Horror M
- Categories: Horror, Shōjo manga/Josei manga
- Frequency: Monthly (1993-2008) Bimonthly (2008-2010)
- First issue: August 1993
- Final issue: August 2010
- Company: Bunkasha [ja]
- Country: Japan
- Language: Japanese

= Horror M =

Japanese horror manga magazine

Horror M (ホラー) was a bimonthly Japanese horror manga magazine published by Bunkasha. It was established as a supplementary issue of Manga Shareda!! (まんがシャレダ!!) and became its own monthly publication in June 1994. Horror M became a bimonthly magazine in the August 2008 issue, released on the 5th of July. It ceased publication with its August 2010 issue, however the sister publication Anata ga Taikenshita Kowai Hanashi (あなたが体験した怖い話) continued to gain new issues, and is active to this day. Nowadays bunkasha reprints and digitalized horror manga serialized in Horror M and in other magazines such as Suspiria and Suspense & Horror under the Horror M imprint.

==History==

During the 90s there was a new boom in horror manga magazines targeting junior high and high-school girls in Japan, often featuring commentary on serious social issues and explicit depictions of violence, and in 1993 Horror M was launched to compete with these magazines. It quickly gained success and started leaning into splatter and gory horror manga.

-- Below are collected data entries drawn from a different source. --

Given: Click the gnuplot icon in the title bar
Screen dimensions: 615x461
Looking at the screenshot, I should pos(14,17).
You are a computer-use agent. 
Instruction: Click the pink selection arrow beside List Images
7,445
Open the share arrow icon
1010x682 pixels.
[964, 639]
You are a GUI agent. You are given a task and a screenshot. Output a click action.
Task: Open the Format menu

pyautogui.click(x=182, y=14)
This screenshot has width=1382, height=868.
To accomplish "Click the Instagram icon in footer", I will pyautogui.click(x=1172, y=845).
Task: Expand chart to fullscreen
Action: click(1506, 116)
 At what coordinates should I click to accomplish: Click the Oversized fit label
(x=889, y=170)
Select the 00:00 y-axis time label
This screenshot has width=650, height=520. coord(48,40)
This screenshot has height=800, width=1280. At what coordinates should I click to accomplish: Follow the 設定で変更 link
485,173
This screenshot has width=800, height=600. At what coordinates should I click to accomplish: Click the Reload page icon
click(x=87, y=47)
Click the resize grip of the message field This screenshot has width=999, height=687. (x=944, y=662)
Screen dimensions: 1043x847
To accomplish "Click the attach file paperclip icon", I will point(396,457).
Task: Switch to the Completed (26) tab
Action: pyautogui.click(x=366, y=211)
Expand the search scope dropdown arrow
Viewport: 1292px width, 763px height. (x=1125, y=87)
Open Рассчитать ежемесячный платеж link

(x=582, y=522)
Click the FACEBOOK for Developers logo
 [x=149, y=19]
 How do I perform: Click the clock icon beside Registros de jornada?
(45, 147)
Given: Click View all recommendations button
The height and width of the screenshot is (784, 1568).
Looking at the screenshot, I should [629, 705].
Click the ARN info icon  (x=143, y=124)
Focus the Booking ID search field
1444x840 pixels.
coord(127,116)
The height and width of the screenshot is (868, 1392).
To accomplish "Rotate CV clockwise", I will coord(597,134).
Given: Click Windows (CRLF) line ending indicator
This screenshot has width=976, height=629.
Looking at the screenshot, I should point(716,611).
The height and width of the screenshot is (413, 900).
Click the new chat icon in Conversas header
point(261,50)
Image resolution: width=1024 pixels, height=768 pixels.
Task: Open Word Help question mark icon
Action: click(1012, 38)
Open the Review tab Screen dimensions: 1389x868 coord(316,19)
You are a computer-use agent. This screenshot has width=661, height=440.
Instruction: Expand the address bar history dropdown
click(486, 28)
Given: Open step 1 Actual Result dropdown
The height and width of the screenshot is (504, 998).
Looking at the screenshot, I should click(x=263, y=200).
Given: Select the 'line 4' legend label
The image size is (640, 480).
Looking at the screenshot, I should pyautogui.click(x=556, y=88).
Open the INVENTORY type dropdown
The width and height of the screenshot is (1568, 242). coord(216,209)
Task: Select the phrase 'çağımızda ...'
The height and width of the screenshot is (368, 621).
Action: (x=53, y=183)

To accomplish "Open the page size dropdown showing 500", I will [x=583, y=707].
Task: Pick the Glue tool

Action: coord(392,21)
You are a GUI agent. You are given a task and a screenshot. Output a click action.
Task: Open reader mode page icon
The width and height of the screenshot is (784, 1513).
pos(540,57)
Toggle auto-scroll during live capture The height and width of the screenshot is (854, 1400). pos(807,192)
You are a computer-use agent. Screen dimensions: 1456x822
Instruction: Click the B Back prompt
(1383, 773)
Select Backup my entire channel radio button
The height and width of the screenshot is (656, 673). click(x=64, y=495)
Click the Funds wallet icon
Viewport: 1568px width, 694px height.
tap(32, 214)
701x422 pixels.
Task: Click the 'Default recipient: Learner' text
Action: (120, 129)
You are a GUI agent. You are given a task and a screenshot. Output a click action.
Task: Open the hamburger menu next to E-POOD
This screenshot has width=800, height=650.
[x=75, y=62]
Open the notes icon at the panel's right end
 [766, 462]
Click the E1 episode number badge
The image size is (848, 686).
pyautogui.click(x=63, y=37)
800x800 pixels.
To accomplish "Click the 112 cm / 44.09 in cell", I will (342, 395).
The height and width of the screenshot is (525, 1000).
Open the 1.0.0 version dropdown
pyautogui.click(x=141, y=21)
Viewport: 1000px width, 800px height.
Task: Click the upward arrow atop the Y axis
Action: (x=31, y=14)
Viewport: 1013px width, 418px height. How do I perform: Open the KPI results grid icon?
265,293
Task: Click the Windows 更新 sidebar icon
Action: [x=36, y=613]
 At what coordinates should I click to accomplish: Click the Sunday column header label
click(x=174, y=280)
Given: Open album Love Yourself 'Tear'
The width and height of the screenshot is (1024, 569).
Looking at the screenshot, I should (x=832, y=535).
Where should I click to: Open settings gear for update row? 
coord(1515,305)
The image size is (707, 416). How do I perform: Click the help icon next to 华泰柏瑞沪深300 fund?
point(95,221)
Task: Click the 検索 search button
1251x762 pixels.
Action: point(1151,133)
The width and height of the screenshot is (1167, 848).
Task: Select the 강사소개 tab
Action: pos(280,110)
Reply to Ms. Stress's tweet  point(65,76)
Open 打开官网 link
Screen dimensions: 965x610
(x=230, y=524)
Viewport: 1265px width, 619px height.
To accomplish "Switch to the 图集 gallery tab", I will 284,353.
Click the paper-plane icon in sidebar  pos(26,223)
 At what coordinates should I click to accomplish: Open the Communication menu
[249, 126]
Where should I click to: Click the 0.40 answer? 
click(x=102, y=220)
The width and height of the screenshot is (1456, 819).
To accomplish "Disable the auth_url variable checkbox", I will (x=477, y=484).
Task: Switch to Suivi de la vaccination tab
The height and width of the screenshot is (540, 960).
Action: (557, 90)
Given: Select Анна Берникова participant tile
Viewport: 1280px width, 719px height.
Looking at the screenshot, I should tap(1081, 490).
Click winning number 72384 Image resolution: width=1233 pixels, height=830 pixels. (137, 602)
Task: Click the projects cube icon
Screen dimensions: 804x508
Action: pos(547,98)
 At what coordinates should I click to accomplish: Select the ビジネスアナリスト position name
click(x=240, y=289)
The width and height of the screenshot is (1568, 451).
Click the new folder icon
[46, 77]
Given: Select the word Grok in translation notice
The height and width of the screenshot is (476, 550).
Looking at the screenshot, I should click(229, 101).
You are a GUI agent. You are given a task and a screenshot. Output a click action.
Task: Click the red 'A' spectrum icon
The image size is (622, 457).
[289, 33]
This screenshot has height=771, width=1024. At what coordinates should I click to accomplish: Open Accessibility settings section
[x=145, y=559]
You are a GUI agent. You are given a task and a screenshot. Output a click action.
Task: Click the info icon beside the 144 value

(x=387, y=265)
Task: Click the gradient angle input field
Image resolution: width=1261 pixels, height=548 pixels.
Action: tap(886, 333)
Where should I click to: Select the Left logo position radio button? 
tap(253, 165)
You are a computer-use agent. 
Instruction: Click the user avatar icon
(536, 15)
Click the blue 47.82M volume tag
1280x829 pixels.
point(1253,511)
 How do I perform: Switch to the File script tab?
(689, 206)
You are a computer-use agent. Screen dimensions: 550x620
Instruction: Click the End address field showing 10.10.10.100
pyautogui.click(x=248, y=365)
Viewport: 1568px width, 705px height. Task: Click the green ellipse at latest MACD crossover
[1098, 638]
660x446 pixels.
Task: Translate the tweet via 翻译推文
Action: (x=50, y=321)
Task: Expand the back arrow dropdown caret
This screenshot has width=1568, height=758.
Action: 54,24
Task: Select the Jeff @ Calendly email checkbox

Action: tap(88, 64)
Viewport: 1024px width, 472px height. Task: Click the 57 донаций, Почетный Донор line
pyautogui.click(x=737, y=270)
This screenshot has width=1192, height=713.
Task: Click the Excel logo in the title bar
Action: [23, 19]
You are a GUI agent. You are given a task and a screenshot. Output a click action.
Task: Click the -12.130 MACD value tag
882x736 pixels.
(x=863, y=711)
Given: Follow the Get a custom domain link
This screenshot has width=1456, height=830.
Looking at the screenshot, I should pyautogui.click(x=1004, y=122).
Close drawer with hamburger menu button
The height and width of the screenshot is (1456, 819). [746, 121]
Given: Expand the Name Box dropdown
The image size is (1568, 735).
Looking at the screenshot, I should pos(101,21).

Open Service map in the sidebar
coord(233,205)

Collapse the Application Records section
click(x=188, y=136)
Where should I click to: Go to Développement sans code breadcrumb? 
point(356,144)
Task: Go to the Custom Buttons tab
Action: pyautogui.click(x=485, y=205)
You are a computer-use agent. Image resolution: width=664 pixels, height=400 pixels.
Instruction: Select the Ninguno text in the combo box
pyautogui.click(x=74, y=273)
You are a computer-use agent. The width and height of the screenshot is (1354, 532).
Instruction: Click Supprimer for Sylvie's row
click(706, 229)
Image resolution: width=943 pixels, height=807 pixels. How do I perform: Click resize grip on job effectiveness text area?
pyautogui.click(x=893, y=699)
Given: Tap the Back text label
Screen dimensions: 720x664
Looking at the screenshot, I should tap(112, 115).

In the 2000s, the magazine started featuring more mature and adult content, shifting into the josei manga demographic. Series like Reiko the Zombie Shop and Satanister, both written by Rei Mikamoto, frequently featured partial nudity and fan service of its female characters.

Starting with August 2008 issue, Horror M became a bimonthly publication, releasing on the 6th of odd-numbered months, but they were named after even-numbered months. In March 2009 the sister publication Horror Anthology: Tokage (ホラーアンソロジー トカゲ, Horā Ansorojī Tokage) was created for odd-numbered months.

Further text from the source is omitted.